### SUPPLIED ENTRIES
============
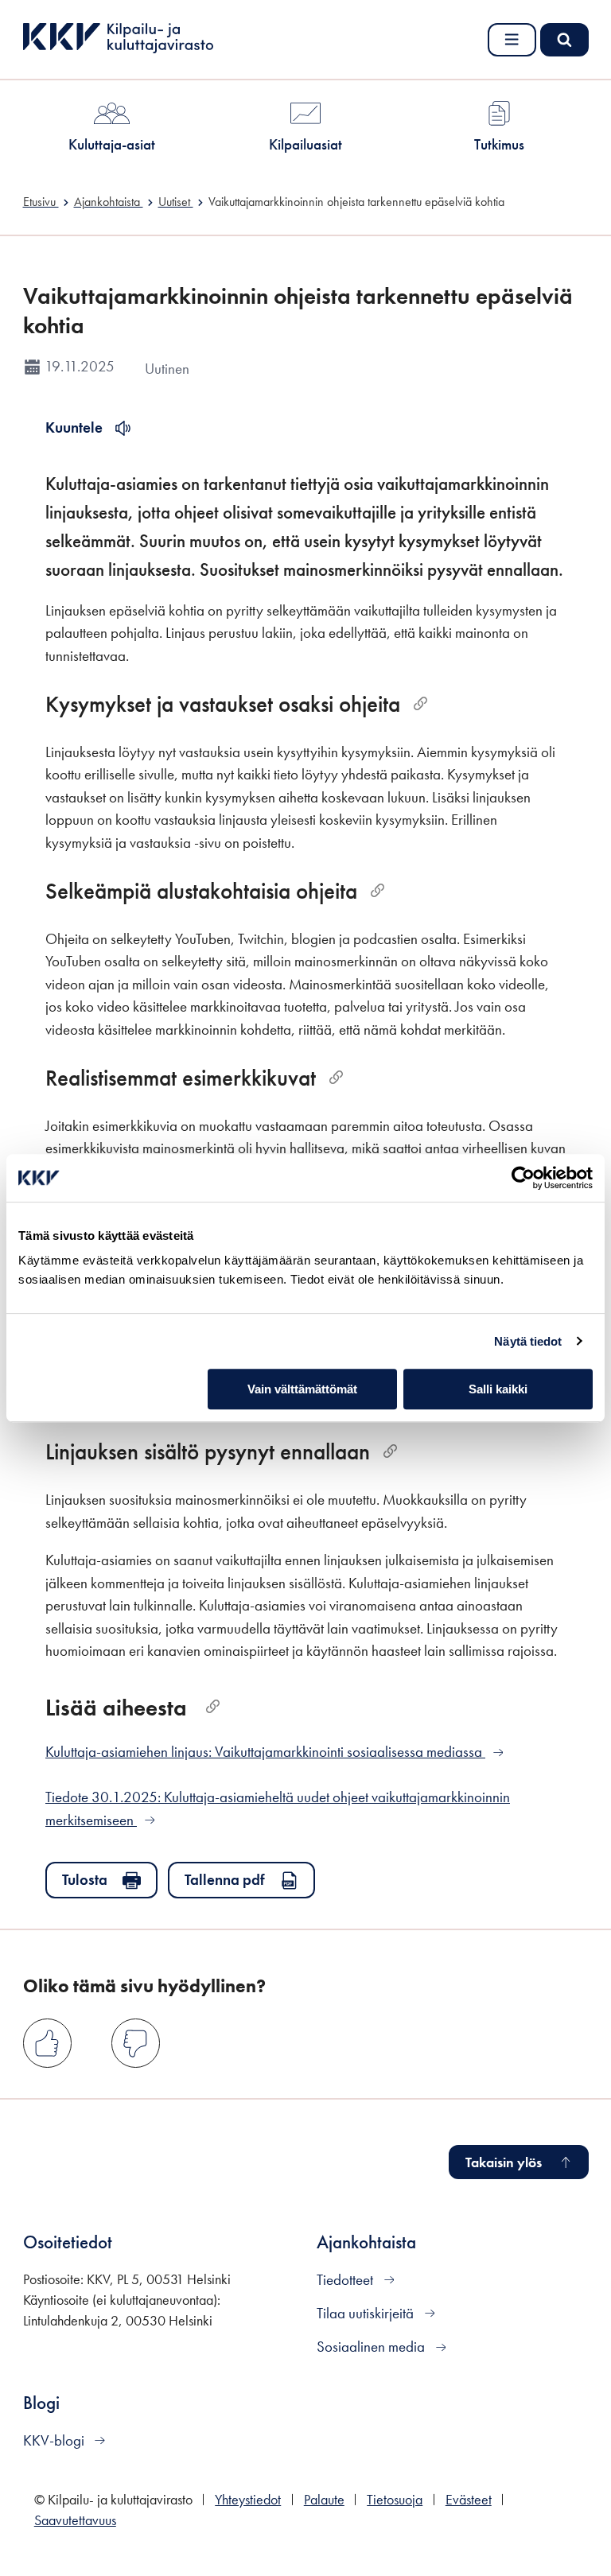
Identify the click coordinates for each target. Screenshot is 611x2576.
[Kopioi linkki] (420, 704)
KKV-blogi (55, 2440)
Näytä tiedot (528, 1341)
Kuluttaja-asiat (111, 144)
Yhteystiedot (248, 2499)
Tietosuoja (394, 2499)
============
### EXERCISE DESCRIPTION
Repeat all of the entries above word for word and omit the pictures.

### TASK RESPONSE
Identify the click coordinates for each target. Screenshot is 611x2576.
[Kopioi linkki] (420, 704)
KKV-blogi (55, 2440)
Näytä tiedot (528, 1341)
Kuluttaja-asiat (111, 144)
Yhteystiedot (248, 2499)
Tietosuoja (394, 2499)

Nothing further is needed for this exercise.